We had touched down safely after a highly successful bombing raid over Aulnoy [in France] and were heading for the comfort of our mess.
On the way we saw a large pigeon loft being looked after by two soldiers. This was something new and I was considerably intrigued.
When I enquired what it was all about I was told that the birds were for the use of our squadron. Was it some kind of joke? I could think of no connection between pigeons and the Royal Flying Corps – unless the former were to give us demonstrations on how to fly!
The puzzle was soon solved... Later in the day I was summoned to headquarters and given a full explanation of what was afoot.
The pigeons were to be dropped behind enemy lines to assist our spies who were already working there.
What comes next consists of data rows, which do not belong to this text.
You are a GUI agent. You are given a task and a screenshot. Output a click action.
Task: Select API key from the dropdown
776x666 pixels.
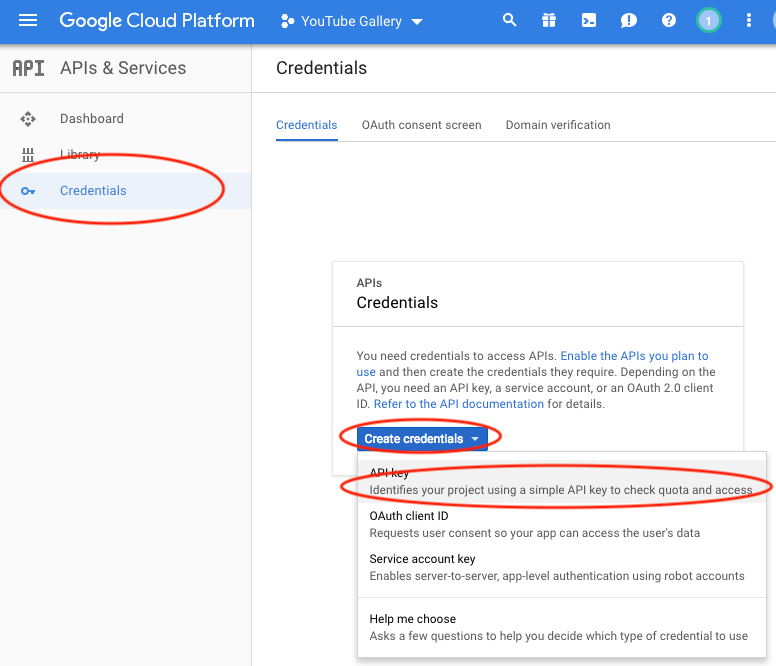point(560,482)
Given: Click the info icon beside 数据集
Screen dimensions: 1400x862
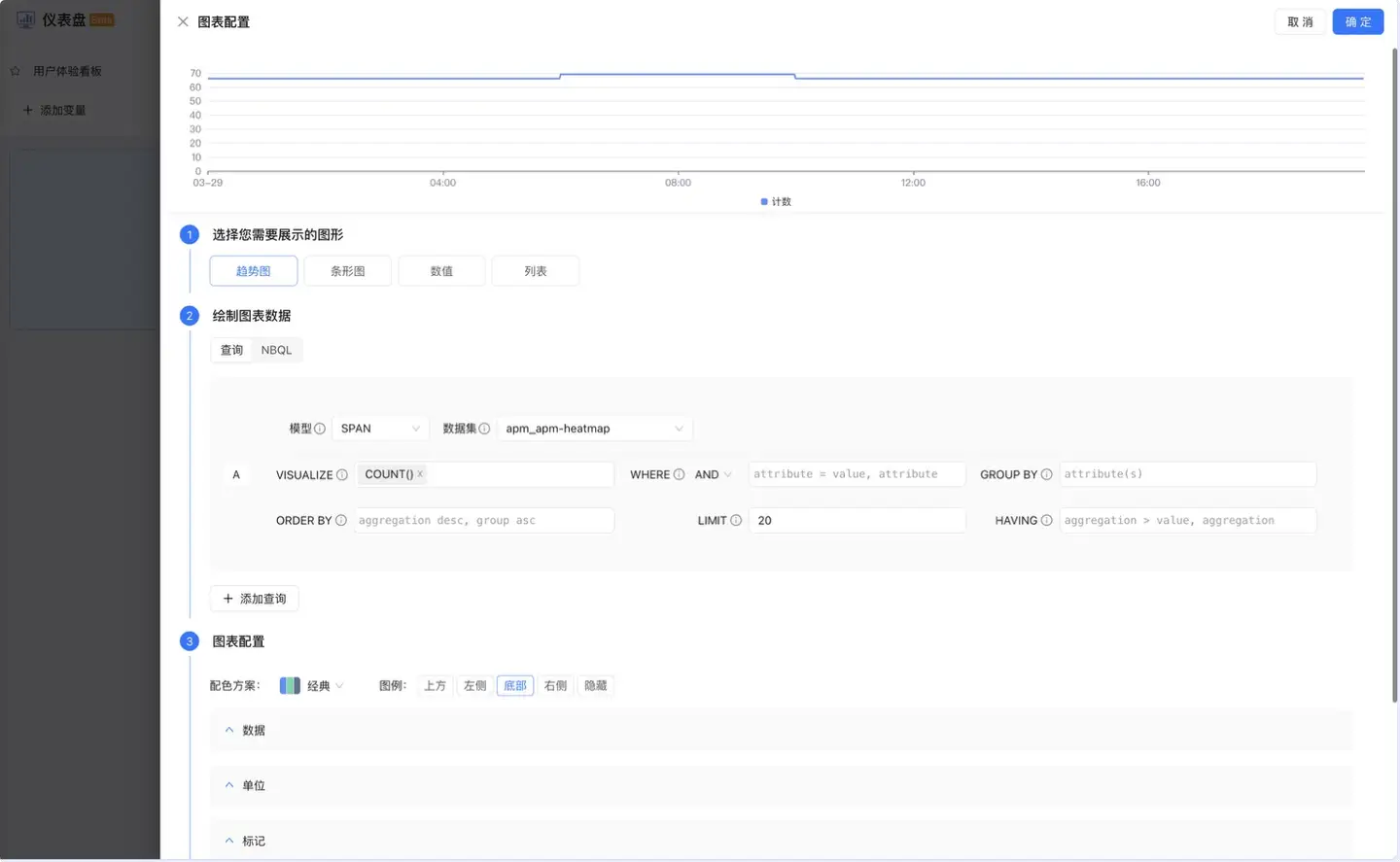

I was to be the first to drop these strange missives which meant that I would be taken off the strength of ‘C’ Flight for the time being in order to concentrate in the ways and means of this strategy.
In short I was to be a pigeon dropper.
The hapless Pigeons were placed in a long iron box fixed under the fuselage between the undercarriage, and controlled by the joy stick (flying control column) to which was attached a Bowden wire. When the wire was pulled, it opened the bottom of the box thus ejecting the pigeons each separated in its own compartment in the box.
The individual pigeons wore a small harness to which was attached, by a piece of string, a small ring. The idea was that they would fly against each other and gradually drop to the ground. In practice it was found that after a few drops the birds became tangled up and were killed.
After a few days of waiting, weather suitable for the requirements arrived. My pigeons were duly fixed in the box attached to the undercarriage of my kite by the Army sergeant. The C.O wished me the best of luck, and I taxied out onto the aerodrome, taking off into the wind and climbing steadily to 5000 feet towards our lines.
My particular target was near Aulnoy, some four miles to the south. I was to look out for six large hay or straw stacks in a field which also contained a herd of black and white cows.
Circling around 1000 feet I searched for the stacks but they were nowhere to be seen. The time for my return drew near, and I began to realise it was a thousand to one chance that a pilot could find this sort of target. Easy enough in theory perhaps, but in practice....
On my way back, steadily climbing to get above the clouds, I looked over the side. There, below, me, was a marvellous enemy dump. There was timber, wire, field services etc, and all I had was a box of pigeons. Oh! If only I had a few bombs!
I landed and taxied up to the hangar. Here I was met by my Flight Commander and the army sergeant, both eager to know how I had got on.
When I told them my dismal story the sergeant proceeded to unload the pigeons, only to find that about half of them were dead. This, it was decided, was perhaps due to the fact that birds had been taken too high and remained in the cold too long.
Further drops were later carried out, the pigeons being fitted with small parachutes. But this proved no more successful, and so far as is known, this was the end of pigeon dropping except by other ways.